The 10/20 Rule is a two step method to reduce drowning rates by creating a standard that not only monitors each square foot of a pool every few seconds, but also placing lifeguards for quick response to an accident, or unusual event. Swimming pool and water park managers have recently been required, by code, to implement and use the 10/20 Rule. Some like it, some don’t.

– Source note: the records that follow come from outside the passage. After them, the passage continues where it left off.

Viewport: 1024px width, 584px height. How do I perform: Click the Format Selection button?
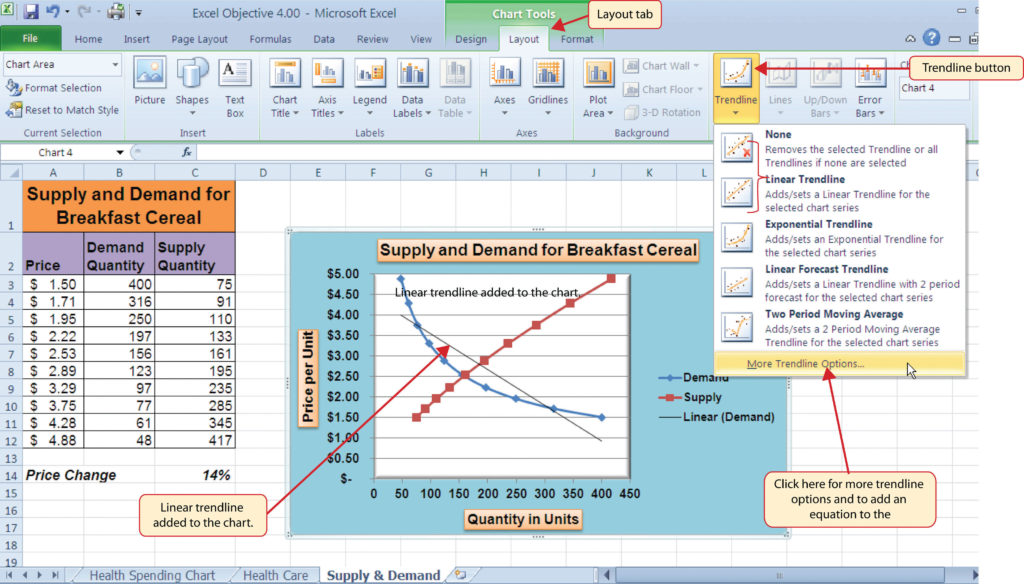63,87
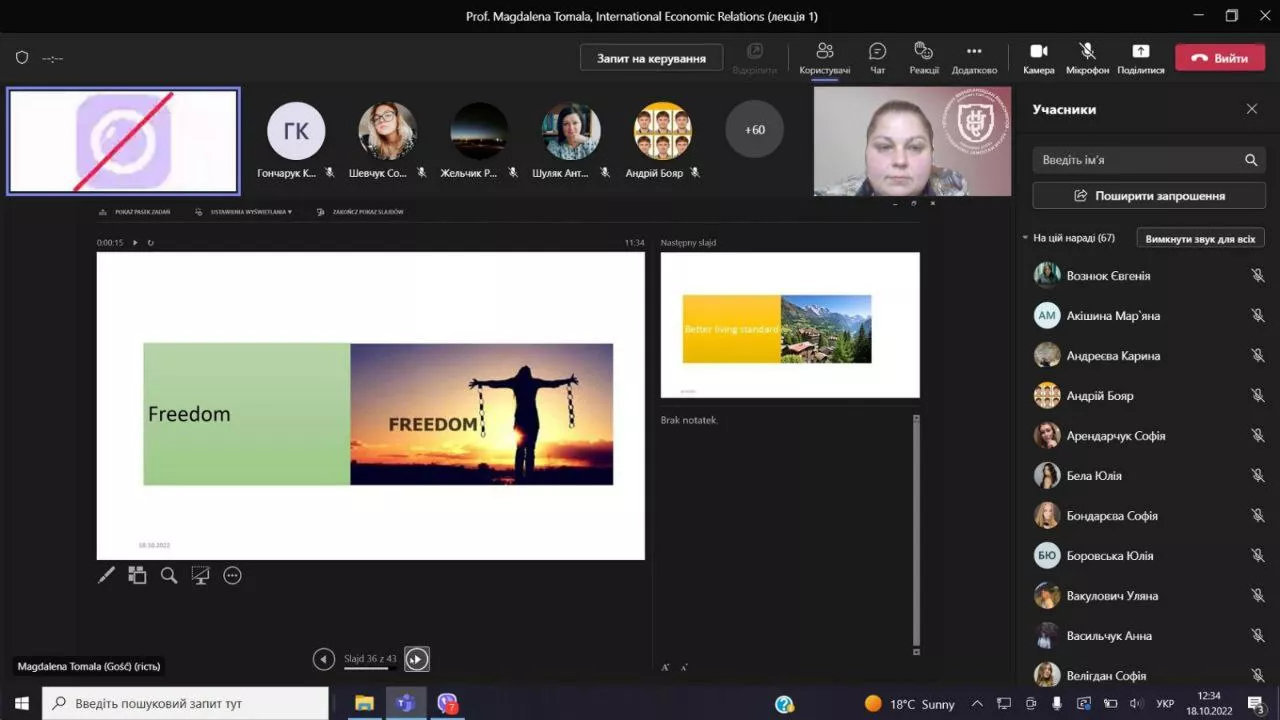The image size is (1280, 720).
Task: Click the magnifier zoom tool under slide
Action: [169, 575]
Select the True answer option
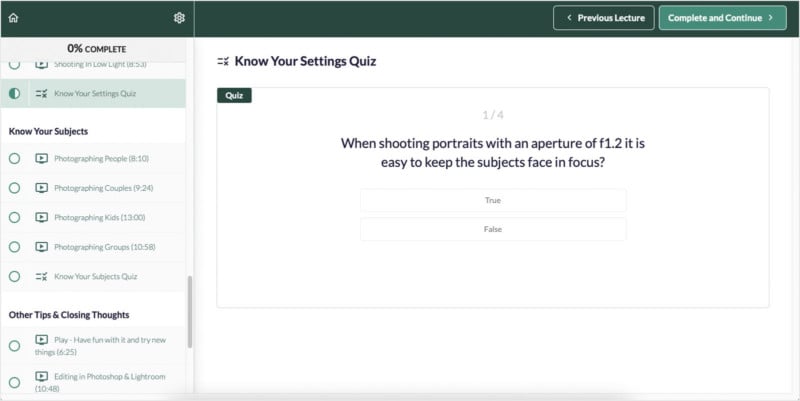Image resolution: width=800 pixels, height=401 pixels. [x=493, y=200]
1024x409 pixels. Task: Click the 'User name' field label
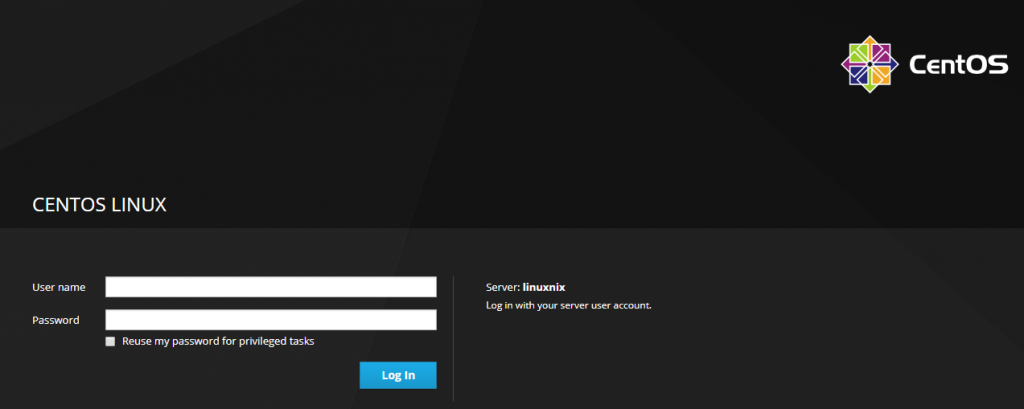pos(58,287)
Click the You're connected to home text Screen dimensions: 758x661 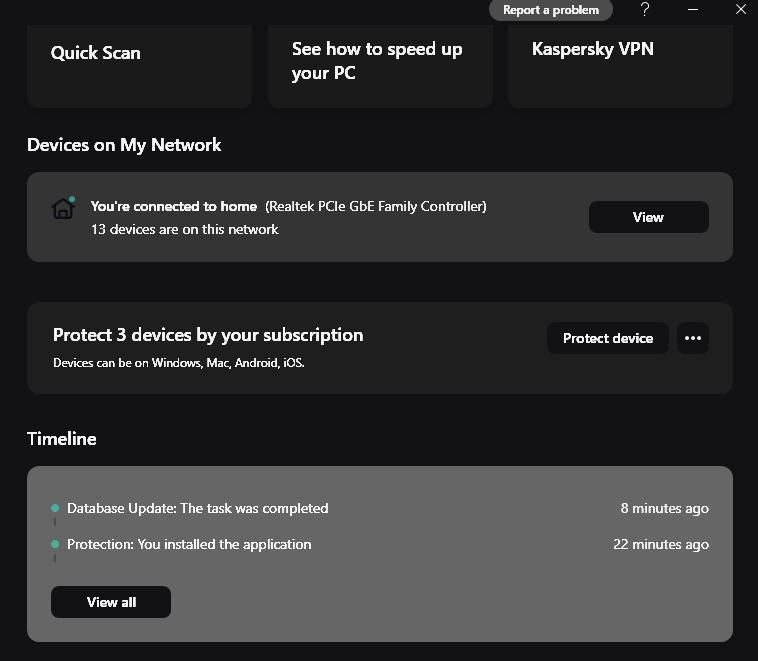(x=174, y=206)
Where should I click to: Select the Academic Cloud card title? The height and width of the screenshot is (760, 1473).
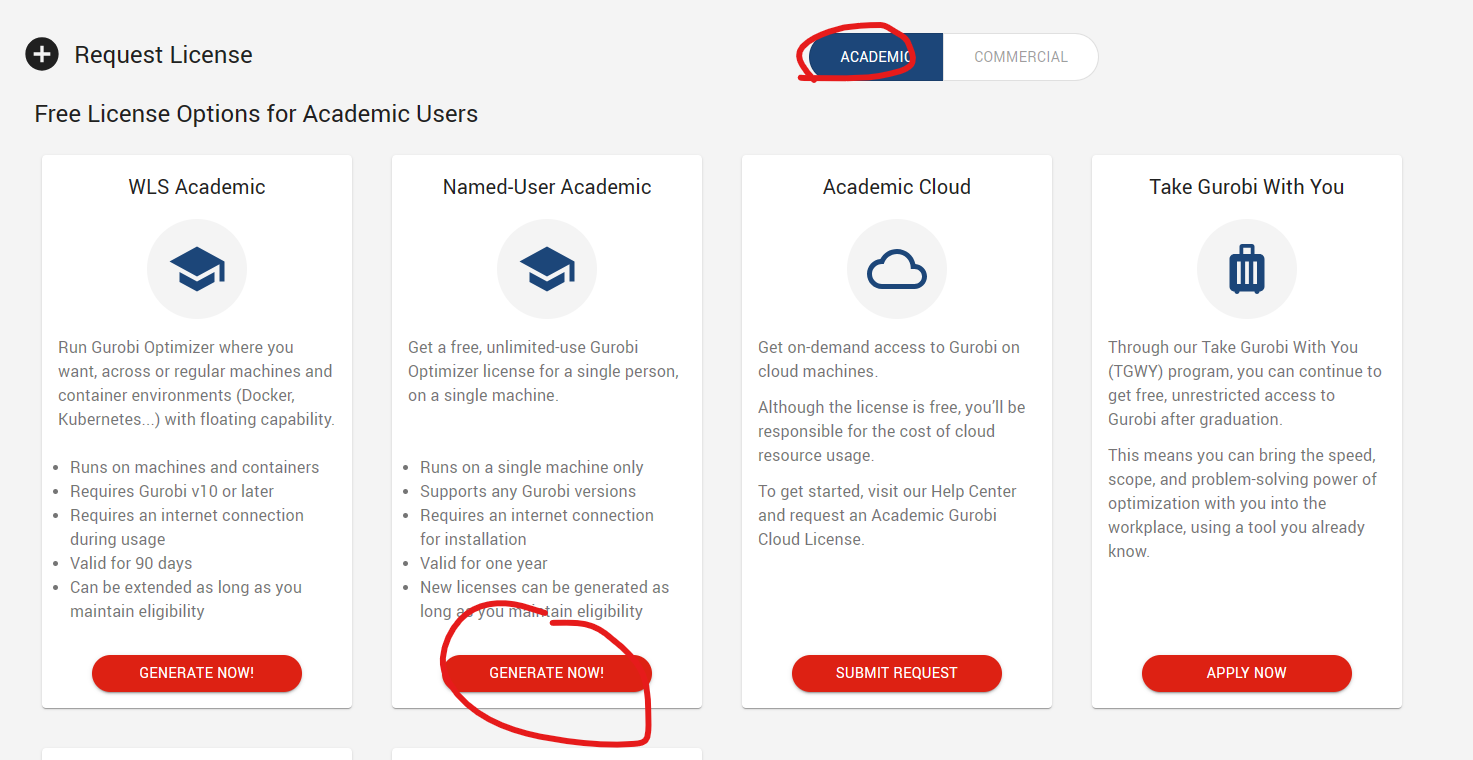(x=897, y=187)
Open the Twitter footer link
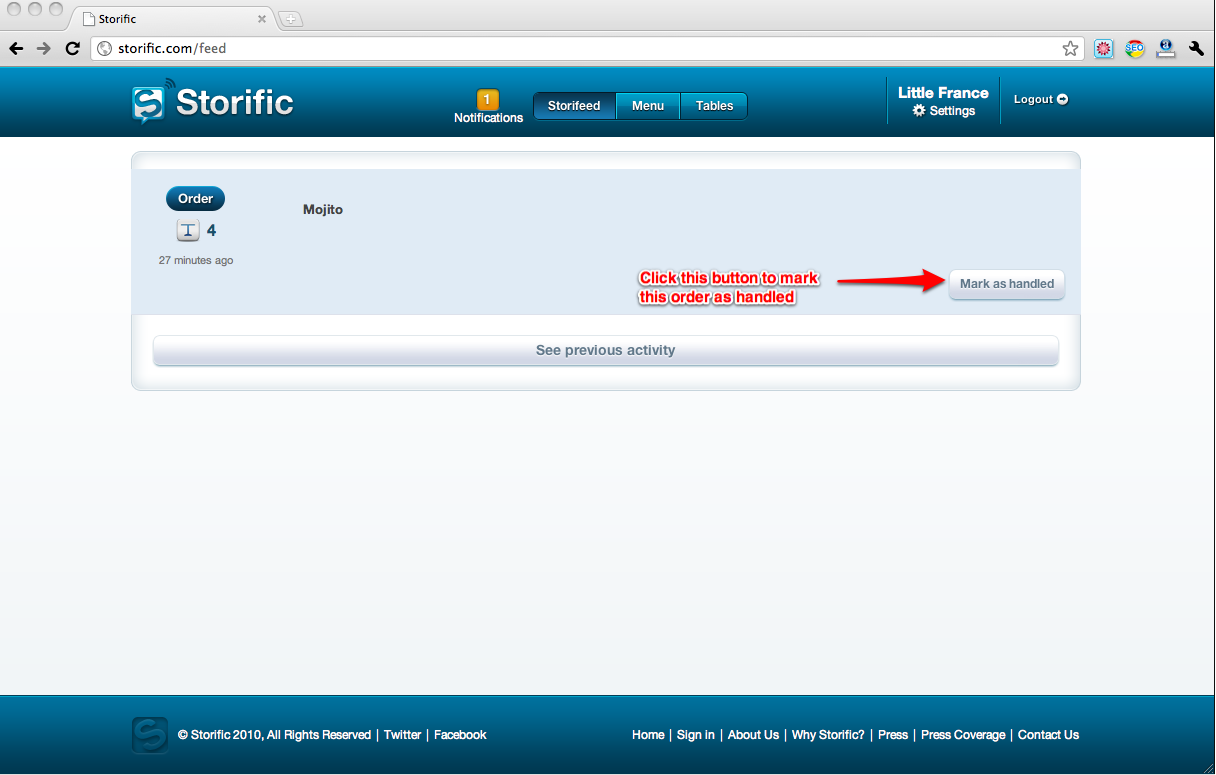 [x=402, y=735]
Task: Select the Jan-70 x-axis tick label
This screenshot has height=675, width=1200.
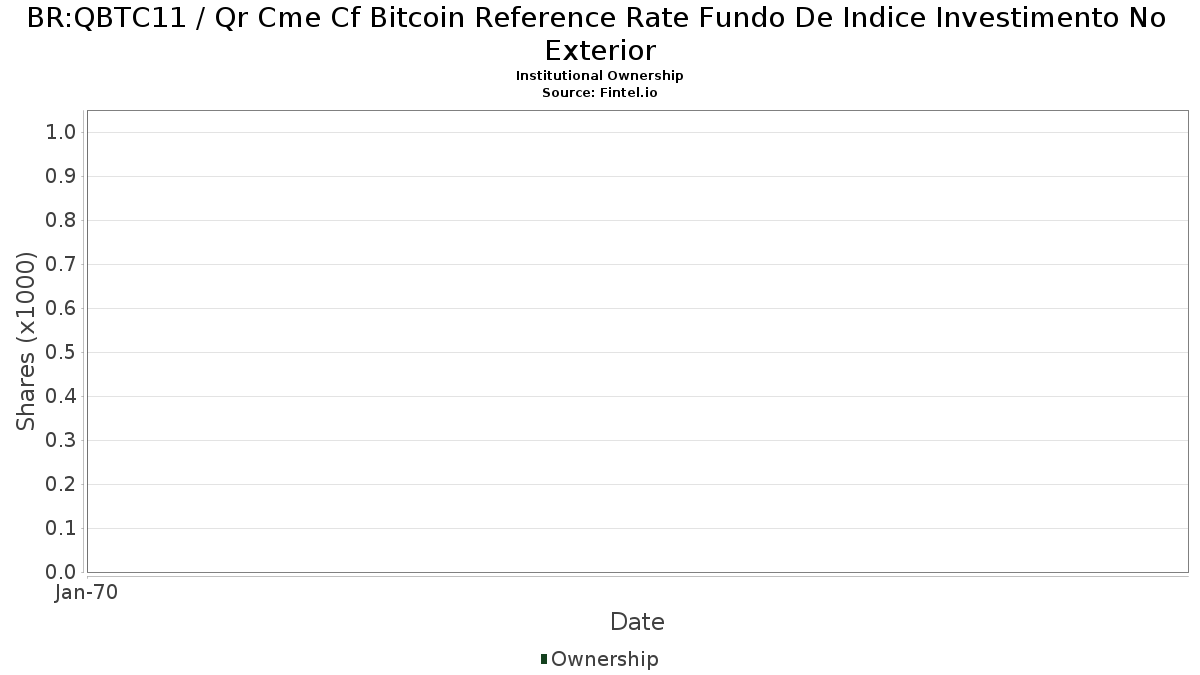Action: coord(87,593)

The 10/20 rule is frequently misinterpreted, often by attorneys, to suggest that guards who do not scan their zones within 10 seconds or who cannot reach a victim in 20 seconds are not performing their jobs correctly. As was later proven through research by Poseidon Technologies and Jeff Ellis & Associates, with the 10/20 rule, it may not be possible to assess whether lifeguards can scan their entire area completely or correctly. There are also those who say that certain conditions such as environmental differences, lifeguard placement or the detection of someone in trouble can all come into play and reduce the effectiveness of the 10/20 Protection Rule. Open water rescue personnel often scoff at the 10/20 rule, calling it useless, even in swimming pools.
Open Water Dive Safety Officer Cassi Varouxis said, “Noticing and reacting to panic in a diver or swimmer should be done in 20 seconds. And things can get deadly in that time, just like swimming pool lifesaving. You first notice and then act. We teach the stop, think, then act method. Kind of like a scene assessment: Is it safe for me to help? How can I help? Do I use triage?” “In open water The 10/20 Protection Rule becomes more like a 5/10 rule, you try to assess it before you get in the water by briefing and noticing the tell tale signs of someone who is in trouble. If possible, you act on it by having the person focus more on you, the rescuer than their own anxiety or panic. The more quickly you notice distress or panic, the better off everyone is”.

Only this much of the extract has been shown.